Tesla Loses More Than $500 Million From Bitcoin Crash — Is Your Investment Safe?
It’s not like Tesla shareholders needed another reason to worry about their investment, considering the electric vehicle maker’s slumping stock price and uncertain business outlook. Now comes word that Tesla has lost more than $500 million in value from its bitcoin investment during the current “crypto winter.”
The news was reported on Wednesday by Electrek, a site devoted to all things Tesla. Electrek based the figure on Tesla’s $1.5 billion investment in bitcoin in early 2021 — a number that eventually grew to $2 billion.

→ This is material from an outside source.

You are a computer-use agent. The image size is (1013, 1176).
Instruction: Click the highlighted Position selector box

How did the investment lose so much value in less than two years? Simply put: Bitcoin’s price has tanked in a big way of late amid a widespread slump in the crypto industry. Bitcoin’s price hovered near $20,000 this week — its lowest level since Dec. 2020 and 70% off its high set in Nov. 2021, CNBC reported.

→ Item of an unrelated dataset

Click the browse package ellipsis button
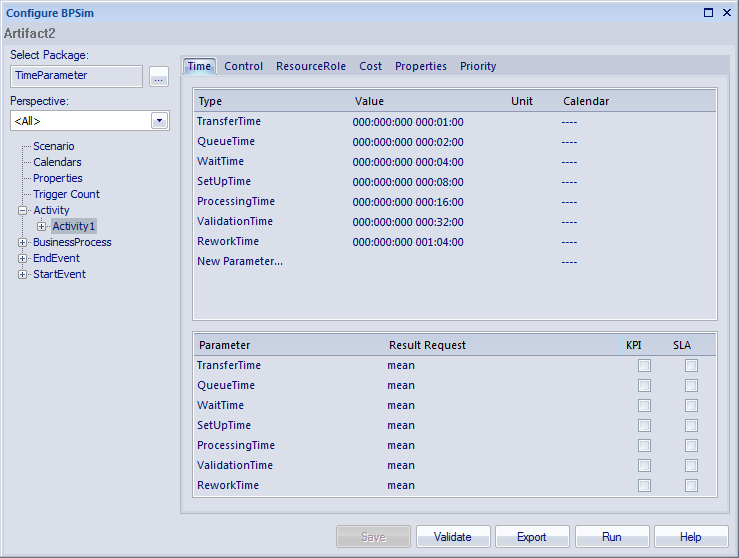Image resolution: width=739 pixels, height=558 pixels. [x=159, y=77]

For Tesla, it means a loss of nearly $600 million in value from its bitcoin investment. But as Electrek noted, that loss still represents only 10% of Tesla’s cash position and 0.1% of its total market capitalization.
Tesla to Implement Price Hikes
Of bigger concern to investors are reports that Tesla will implement across-the-board price hikes for its U.S. models, The Street reported. This indicates that the automaker is facing rising costs for labor and raw materials that could cut into its near-term profit margins.

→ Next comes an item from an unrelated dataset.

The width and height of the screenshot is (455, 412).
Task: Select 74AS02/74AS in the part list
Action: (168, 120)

In April, Tesla told investors that “the inflationary impact on our cost structure has contributed to adjustments in our product pricing, despite a continued focus on reducing our manufacturing costs where possible.”
Shareholders might also be uneasy about Tesla CEO Elon Musk’s tumultuous bid to buy Twitter for $44 billion. Musk was scheduled to meet with Twitter staff this week in San Francisco.
Tesla Shares Trending Downward
Meanwhile, Tesla shares continue to head south, falling about 6% in early trading on June 16. The stock has lost more than 40% of its value since the beginning of the year, something that has Wall Street more than a little concerned.
Analysts who follow Tesla have an average rating of 2.4 on the stock, putting it slightly in “buy” territory but moving closer to “hold” territory. More than half of the 23 analysts cited by Yahoo Finance have a “hold” or “underperform” rating on the stock.